▶ PROMPT:
Copy every line of the data below that contains the word "label", matching case exactly.

▶ MATERIAL SUPPLIED:
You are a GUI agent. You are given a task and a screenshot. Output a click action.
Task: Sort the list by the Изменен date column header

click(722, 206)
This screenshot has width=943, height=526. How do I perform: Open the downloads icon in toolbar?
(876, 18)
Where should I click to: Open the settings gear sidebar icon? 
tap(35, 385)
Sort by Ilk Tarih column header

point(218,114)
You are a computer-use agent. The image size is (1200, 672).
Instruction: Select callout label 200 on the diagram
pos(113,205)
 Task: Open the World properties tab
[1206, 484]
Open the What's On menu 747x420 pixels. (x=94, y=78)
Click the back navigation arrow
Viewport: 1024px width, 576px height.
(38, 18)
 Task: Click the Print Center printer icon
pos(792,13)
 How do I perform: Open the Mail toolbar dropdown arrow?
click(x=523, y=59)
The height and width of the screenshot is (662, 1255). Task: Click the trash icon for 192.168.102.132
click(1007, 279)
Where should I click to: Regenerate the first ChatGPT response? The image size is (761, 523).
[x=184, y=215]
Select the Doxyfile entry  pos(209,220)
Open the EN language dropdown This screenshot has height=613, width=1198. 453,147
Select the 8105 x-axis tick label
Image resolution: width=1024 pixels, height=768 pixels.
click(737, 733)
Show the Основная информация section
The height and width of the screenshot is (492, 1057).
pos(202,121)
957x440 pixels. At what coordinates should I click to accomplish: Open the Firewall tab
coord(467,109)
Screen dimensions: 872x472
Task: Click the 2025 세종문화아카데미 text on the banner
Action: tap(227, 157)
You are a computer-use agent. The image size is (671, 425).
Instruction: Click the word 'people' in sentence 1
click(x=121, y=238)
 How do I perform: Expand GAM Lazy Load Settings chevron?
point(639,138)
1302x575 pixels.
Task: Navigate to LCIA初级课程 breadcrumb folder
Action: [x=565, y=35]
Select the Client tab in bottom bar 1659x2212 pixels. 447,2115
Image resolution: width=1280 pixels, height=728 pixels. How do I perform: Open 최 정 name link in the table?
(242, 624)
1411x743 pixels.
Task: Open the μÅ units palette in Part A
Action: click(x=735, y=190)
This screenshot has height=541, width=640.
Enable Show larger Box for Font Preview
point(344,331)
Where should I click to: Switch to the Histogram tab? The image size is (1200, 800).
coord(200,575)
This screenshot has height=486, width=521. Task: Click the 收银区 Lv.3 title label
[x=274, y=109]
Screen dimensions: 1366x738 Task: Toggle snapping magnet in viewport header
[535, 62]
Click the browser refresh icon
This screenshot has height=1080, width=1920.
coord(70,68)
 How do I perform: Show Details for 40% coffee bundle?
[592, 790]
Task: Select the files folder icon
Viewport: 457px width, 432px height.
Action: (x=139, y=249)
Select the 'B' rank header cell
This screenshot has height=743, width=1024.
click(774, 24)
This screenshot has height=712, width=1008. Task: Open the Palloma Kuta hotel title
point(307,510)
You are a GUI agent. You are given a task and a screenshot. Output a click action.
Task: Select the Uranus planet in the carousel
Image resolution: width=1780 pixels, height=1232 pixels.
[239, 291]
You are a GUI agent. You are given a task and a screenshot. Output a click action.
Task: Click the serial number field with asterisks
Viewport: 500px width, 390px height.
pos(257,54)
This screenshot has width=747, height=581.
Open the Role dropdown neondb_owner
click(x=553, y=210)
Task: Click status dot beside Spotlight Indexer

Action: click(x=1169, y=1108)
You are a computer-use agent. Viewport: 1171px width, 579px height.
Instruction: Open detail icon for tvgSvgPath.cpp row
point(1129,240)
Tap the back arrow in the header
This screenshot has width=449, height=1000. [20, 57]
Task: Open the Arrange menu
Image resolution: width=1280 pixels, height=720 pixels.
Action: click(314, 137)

▶ SOLUTION:
Instruction: Select callout label 200 on the diagram
Select the 8105 x-axis tick label
This screenshot has height=486, width=521. Task: Click the 收银区 Lv.3 title label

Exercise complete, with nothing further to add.